I've seen it from many folks in my short time in web3. An ally joins a Twitter space tailored to a specific underrepresented audience (Women, LGBTQ2IA, Black folks, etc.). At some point, the discussion addresses the challenges of that particular community in web3. The ally requests to speak, expresses their disgust and shock at what they've heard and asks, "what can we do?".
The intentions may be good, but this question overlooks one key point—now the burden falls on the marginalized folks to educate the ally about how to help. It also assumes they want your specific help.
Your intentions are good, you genuinely want to help, but you don't know what to do or where to start. Here are the first steps I share with folks looking to be effective allies in web3:
Stop Talking. Start Listening.
Follow underrepresented folks. Read their tweets. Show up and listen in on their spaces. And do all this without the need to announce your presence, share your thoughts, or ask your questions. Why? Because you're a guest. And it's important for allies to respect the safe spaces of underrepresented groups.
Listen to them and their experiences within web3. How are they different from yours? How are they similar, if at all? If you had to choose, would you rather have their day-to-day experiences in this space or yours?
When you stop talking and start listening a beautiful thing happens—you begin to hear answers to that well-meaning question, "what can I do?". You start to develop empathy for lived experiences that are different than yours. You may see a tiny fraction of the world experienced by underrepresented people, instead of the world you experience.

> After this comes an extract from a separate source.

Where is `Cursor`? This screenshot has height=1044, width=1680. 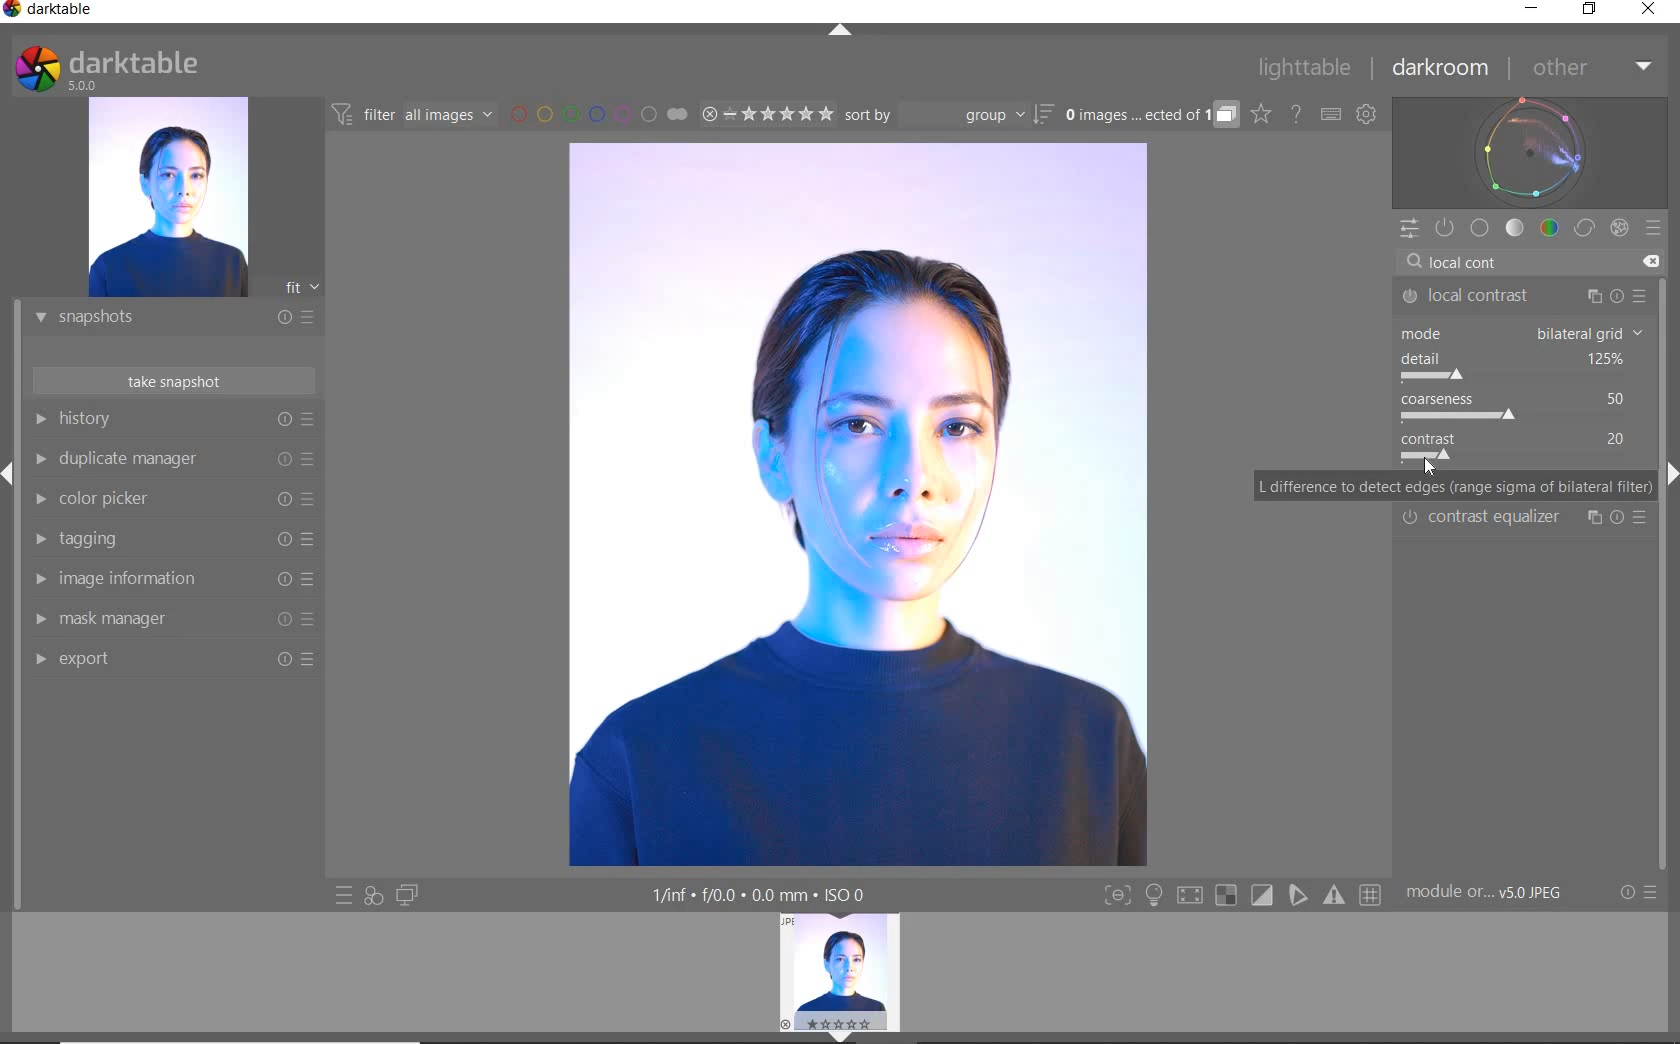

Look inward and reflect on your privilege.
Allies have privilege, lots of it. If you want to be a better ally it's critical that you start with some self-reflection.
What are the opportunities you've received because of your identity? What can you access because of your race, gender, education, class, etc.? What have you accessed because of your race, gender, education, class, etc.?

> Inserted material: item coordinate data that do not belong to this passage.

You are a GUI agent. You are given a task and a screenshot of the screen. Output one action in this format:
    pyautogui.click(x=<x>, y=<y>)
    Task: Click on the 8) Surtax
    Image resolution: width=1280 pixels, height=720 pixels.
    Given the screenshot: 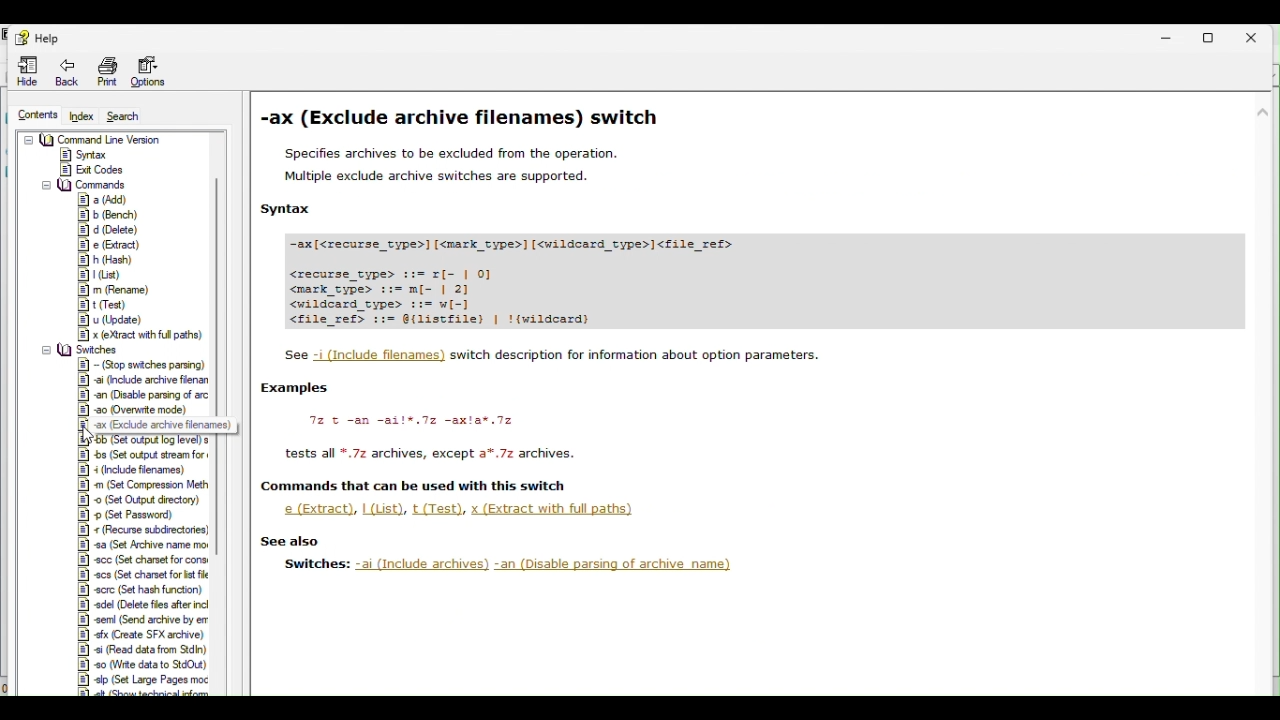 What is the action you would take?
    pyautogui.click(x=84, y=153)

Spend time reflecting—knowing this won't happen overnight. From there develop three ways you can extend your access to underrepresented people. Remember, access doesn't have to be capital. Network, knowledge, and other opportunities are also critically important.
Your privilege has made certain aspects of your life easier. Being an ally means paying this luck forward.
If this all sounds hard and overwhelming, that's because it is. Sit with that and examine why that is. It's understandable that your internal voice would want to push you away from this work. But remember, being an ally isn't comfortable. Prejudices, phobias, and biases don't get better without uncomfortable and difficult conversations.
Ally is a verb. It's an intentional and lifelong journey—not a moment in time. Your desire to help alone won't bring change. You have to be willing to put in the work and take action.